━━━━━ Passage to read

There are two useful string matching functions. split splits a string into a list by breaking it up into pieces separated by a given pattern. join joins the list, inserting text into the joined places.
  # split the sentence up into a list of words
  @words = split(/\s/, 
                 "The rain in Spain stays\nmainly on the plain.\n");
  print join("\n", @words);
The $_ variable is the default string for string matching and for file input and output, so if a variable is omitted, $_ is used. This can often save a lot of typing.
  # this program will read from standard input and print all lines that
  # do not start with some whitespace followed by '#'
  while (<>) { print $_ unless /^\s+#/; }

Subroutines

Subroutines start with the word sub, and the body of the subroutine is contained within brackets. No parameters are declared.
  sub factorial {
    ...
    }
Subroutines cannot be nested. A subroutine is called typing its name and a parameter list, possibly the empty list. Within the body of the subroutine, the @_ variable contains the parameter list. Use the my function to declare local variables and initialise them from the passed parameter list.
  factorial(4);   # call the factorial function passing the list (4)
  power(4, 3);    # call the power function passing the list (4, 3)

  sub factorial {
    my ($x) = @_; # $x is local to the factorial subroutine
    ...           # and is initialised with the first element in the 
                  # passed parameter list
    }

  sub power {
    my ($x, $y) = @_;   
                  # $x and $y are local to the power subroutine
    ...           # and are initialised with the first and second
                  # elements respectively in the passed parameter list
    }
Return a value from a subroutine using the return statement.
  $x = factorial(4); # call the factorial function passing the list (4)

  sub factorial {
    my ($x) = @_;       
    ...

━━━━━━━━━━
━━━━━ Material

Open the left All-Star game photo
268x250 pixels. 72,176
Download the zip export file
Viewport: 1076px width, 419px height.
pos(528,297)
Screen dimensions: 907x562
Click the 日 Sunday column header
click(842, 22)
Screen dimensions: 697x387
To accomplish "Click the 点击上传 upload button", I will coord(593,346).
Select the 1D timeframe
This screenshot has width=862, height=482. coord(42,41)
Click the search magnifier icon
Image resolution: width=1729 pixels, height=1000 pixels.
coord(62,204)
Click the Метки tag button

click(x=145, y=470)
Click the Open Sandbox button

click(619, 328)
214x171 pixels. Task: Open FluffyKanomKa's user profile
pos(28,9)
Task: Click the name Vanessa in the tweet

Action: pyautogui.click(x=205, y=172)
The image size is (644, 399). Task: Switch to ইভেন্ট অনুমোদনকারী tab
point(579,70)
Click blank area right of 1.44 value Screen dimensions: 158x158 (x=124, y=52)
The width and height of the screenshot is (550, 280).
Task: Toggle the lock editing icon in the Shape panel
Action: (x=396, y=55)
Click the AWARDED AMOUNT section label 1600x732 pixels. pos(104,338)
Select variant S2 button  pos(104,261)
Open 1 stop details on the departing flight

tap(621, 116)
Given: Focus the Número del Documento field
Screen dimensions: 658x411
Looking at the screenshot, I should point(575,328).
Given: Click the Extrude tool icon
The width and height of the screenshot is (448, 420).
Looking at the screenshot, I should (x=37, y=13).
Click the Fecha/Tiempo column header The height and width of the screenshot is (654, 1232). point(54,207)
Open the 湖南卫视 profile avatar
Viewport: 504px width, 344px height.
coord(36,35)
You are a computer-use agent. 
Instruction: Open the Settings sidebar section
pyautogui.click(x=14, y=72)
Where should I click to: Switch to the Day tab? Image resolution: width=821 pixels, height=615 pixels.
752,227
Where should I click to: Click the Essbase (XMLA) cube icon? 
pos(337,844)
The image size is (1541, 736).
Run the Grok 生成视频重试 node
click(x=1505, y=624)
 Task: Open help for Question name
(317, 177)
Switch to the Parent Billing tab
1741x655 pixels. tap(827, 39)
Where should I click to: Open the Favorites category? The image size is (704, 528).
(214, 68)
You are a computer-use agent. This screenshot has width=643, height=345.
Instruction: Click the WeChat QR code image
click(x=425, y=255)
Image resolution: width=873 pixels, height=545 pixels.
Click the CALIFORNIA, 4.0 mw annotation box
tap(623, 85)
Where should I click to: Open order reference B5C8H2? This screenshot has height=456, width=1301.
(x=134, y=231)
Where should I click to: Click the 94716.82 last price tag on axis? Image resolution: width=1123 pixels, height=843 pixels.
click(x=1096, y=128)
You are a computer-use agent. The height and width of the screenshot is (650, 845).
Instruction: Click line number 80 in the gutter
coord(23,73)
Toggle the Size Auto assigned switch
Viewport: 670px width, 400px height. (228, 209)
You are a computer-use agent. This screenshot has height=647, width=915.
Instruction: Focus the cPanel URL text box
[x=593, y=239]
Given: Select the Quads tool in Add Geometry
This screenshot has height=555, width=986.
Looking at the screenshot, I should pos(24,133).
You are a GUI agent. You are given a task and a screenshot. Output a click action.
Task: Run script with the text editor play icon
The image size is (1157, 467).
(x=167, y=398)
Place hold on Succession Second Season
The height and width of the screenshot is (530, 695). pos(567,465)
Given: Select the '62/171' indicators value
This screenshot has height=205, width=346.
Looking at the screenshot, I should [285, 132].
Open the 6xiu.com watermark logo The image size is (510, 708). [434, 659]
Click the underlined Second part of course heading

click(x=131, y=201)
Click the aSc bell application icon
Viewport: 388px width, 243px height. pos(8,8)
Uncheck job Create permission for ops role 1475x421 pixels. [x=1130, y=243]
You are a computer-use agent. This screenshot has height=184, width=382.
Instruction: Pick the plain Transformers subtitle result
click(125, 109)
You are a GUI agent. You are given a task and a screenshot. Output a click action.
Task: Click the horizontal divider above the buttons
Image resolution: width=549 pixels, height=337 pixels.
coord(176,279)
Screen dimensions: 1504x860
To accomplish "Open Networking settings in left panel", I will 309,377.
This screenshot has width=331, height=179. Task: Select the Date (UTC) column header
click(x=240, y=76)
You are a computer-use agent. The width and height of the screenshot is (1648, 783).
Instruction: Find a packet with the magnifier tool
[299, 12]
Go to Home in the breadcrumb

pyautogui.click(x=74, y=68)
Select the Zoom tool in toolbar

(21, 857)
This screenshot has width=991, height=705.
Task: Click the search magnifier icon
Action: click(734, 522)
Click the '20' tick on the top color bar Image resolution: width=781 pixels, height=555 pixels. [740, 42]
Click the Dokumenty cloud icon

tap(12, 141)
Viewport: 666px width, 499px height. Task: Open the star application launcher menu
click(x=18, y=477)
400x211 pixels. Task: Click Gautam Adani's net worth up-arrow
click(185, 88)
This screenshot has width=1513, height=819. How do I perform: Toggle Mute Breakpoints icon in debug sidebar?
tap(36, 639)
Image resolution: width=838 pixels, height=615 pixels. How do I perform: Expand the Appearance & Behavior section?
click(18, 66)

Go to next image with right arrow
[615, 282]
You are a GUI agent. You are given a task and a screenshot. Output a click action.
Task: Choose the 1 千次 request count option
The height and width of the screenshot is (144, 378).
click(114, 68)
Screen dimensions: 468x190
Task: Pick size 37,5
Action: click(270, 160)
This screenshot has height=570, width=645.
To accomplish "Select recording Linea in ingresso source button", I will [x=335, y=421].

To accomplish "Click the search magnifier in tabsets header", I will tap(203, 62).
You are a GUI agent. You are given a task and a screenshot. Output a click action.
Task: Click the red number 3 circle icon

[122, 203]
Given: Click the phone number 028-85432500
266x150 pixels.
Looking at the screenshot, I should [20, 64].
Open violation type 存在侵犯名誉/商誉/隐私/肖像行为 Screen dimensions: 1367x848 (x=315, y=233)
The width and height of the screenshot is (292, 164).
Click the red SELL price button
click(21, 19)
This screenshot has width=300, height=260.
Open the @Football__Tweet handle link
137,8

━━━━━━━━━━

→ Exercise requirements: Reproduce the entire Perl passage verbatim, character for character. Rely solely on the Perl passage.

→ Reply to the exercise:
There are two useful string matching functions. split splits a string into a list by breaking it up into pieces separated by a given pattern. join joins the list, inserting text into the joined places.
  # split the sentence up into a list of words
  @words = split(/\s/, 
                 "The rain in Spain stays\nmainly on the plain.\n");
  print join("\n", @words);
The $_ variable is the default string for string matching and for file input and output, so if a variable is omitted, $_ is used. This can often save a lot of typing.
  # this program will read from standard input and print all lines that
  # do not start with some whitespace followed by '#'
  while (<>) { print $_ unless /^\s+#/; }

Subroutines

Subroutines start with the word sub, and the body of the subroutine is contained within brackets. No parameters are declared.
  sub factorial {
    ...
    }
Subroutines cannot be nested. A subroutine is called typing its name and a parameter list, possibly the empty list. Within the body of the subroutine, the @_ variable contains the parameter list. Use the my function to declare local variables and initialise them from the passed parameter list.
  factorial(4);   # call the factorial function passing the list (4)
  power(4, 3);    # call the power function passing the list (4, 3)

  sub factorial {
    my ($x) = @_; # $x is local to the factorial subroutine
    ...           # and is initialised with the first element in the 
                  # passed parameter list
    }

  sub power {
    my ($x, $y) = @_;   
                  # $x and $y are local to the power subroutine
    ...           # and are initialised with the first and second
                  # elements respectively in the passed parameter list
    }
Return a value from a subroutine using the return statement.
  $x = factorial(4); # call the factorial function passing the list (4)

  sub factorial {
    my ($x) = @_;       
    ...